世界樹や精霊界の事は、正直まだ信じ難かった。でも、もし芹沢さんが言う事が正しいなら、タクミ君は「終焉の夕陽」を沈める為に犠牲にされたって事だ。
「タクミ君を生贄にしたって事ですか? 何故こんな方法を!? 芹沢さん、あなたは――」
全身に嫌な汗が浮かんだ。だとしたら、最初からターゲットはタクミ君に絞られていたと考えるのが自然だ。この人は最初から――いったい、いつから
「被害者ぶるのはやめなさい」
「被害者ぶる……?」
「彼は多数決で「不用な者」として選ばれたのです。そして最後は自ら犠牲になる事を選んだ――違いますか?」
……それはタクミ君自身からも聞いた事とも一致していた。彼は自らレオ君を庇い、犠牲になる事を選んだ。――でも
「タクミ君は死にたいなんて思ってなかったはずだ!! 生きたいと思ったから逃げ出した――彼を追い詰めたのはあなたじゃないですか!!」
「彼が唯一無二の存在である事を知りながら、救わなかったのは誰ですか? そこの少年は私の提示した2択にこう答えました。「自分は誰からも必要とされない人間だから自分を殺してください」と」
『だって、僕誰の役にも立たないから。絵なんて描けても、喜んでくれるのはアヤカさんくらいだし』
地下研究所で交わしたタクミ君との会話が蘇ってくる。その言葉に僕は強い違和感を感じた。そして彼に伝えたかった。君は価値がある人間だ、それは皆が理解していたって。
「皆救いたくなかったわけじゃない、皆――」
――自身に降りかかる害を恐れて口にする事ができなかったんだ。
「……」
言わなかった。それが――無言の「NO」って事なのか?
「人間は皆、選択の重さに耐えきれず尻込みし、無言の「NO」により他者に選択を委ねる。そして今回委ねられたのは、よりにもよって被害者である「天才少年」でした。君達の中で誰が彼を救いましたか? 君は彼の為に何をした? 何もしなければ無罪だとでも思っているのですか?」
――どうしてだ? 言い返せない。
「犠牲を恐れる者には未来を語る資格も、意義を唱える権利もございません」
しばらく沈黙が続いた。
その静寂を破るかのように芹沢さんはゆっくりと僕に歩み寄る。真横に立った彼から鋭い視線が向けられるのを感じた。
「終焉の夕陽は、また現れるでしょう。君は気付いているはずだ、我々の求める救世主『メーファス』が君の大切な澤谷アヤカの事だと」
――メーファス。
そうだ、今日「不用な者」として選ばれたのはタクミ君とレオ君だったはず。

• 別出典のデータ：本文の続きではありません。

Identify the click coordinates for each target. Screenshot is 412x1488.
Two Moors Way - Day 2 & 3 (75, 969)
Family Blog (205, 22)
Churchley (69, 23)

無関係のアヤカがここへ連れて来られたのはどうしてだ?
「タクミ君を殺したのは『メーファスプロジェクト』のうちの一つという事ですか?」
「そうですね、上手くいけば『メーファス』に会えたかもしれません。しかし最後の最後で天才少年の意志が彼女を守った。そこは潔く敗北を認めましょう」
芹沢さんは少し腰を落とし、耳元で囁いた。
「次は君の番です、羽瀬田リュウ。子供の頃にかけた問いの答えを聞かせてもらいましょうか」
息も出来ない程の緊張が続き、僕はその言葉に表情を変えず前を見つめ、芹沢さんは口元だけ笑みを浮かべると、地下研究所の入り口の方へと歩き出した。その後ろ姿に視線を向けながら、僕は過去に芹沢さんにかけられた言葉を思い出した。

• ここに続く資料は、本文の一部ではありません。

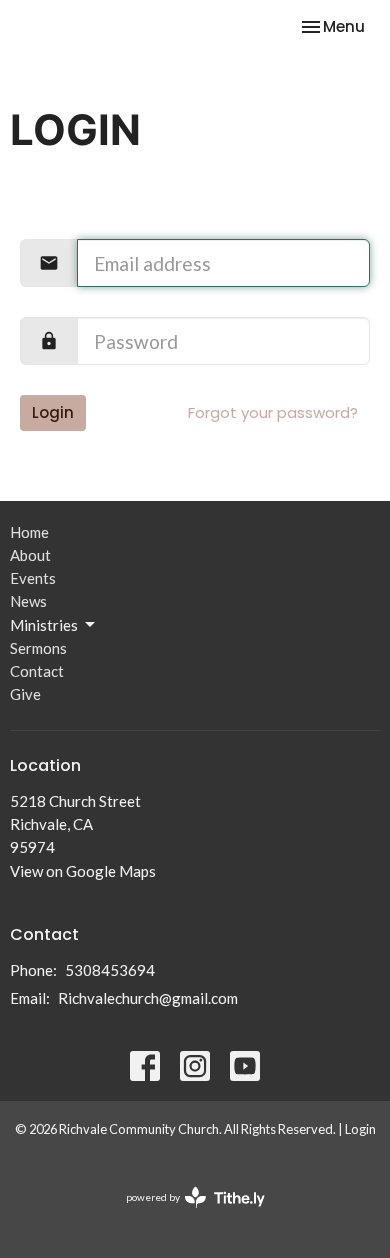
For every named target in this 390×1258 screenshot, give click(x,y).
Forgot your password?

『さて……では君たちはどうですか? 運命を打開しますか? それとも無意味と理解し反抗を諦めますか?」』
「僕はアヤカのボディガードです。アヤカを危険に晒すなら……「何だって」してみせる。例えあなたが相手でも……」
「なるほど、私の「プラン」に抗いますか。面白い……その少女と過ごせる残り僅かな時間を、せいぜい楽しむ事です」
静けさを取り戻した高等部。僕たちのいる体育館と外壁に挟まれた細道にも朝日がさしはじめ、ふと空を見上げた。
「朝日が……皆が起きる前に部屋に戻らないと」
アヤカを抱きかかえたまま立ち上がると、空が少しずつタクミ君の心の色のような「輝くようなライトブルー」色に染まっていく。
美術室で僕とアヤカの絵を描いていた時の真剣な表情――アヤカに絵を褒められた時の笑顔――そして、化け物に変貌した彼が自身の手を見た時の悲しそうな声。
僕たちは直接手を下したわけじゃない。でも夢に向かってひたすら走っていた彼に、僕たちはその希望に応えるどころか見ないふりをして切り捨てた。
『無言のNO』
そうだ、僕たちは直接手を下したわけじゃない。でも、それがどれほど残酷な行為だったのか。僕たち全員が「選択」を他人に――タクミ君自身に押し付けた。そんな僕たちの無責任な「選択」すらも許し、未来を託してくれた。
心優しい絵画の天才・真田タクミは、もういない。でも彼が残した思いは忘れちゃいけない、僕の中で生き続ける――その為にも……僕はもう逃げない。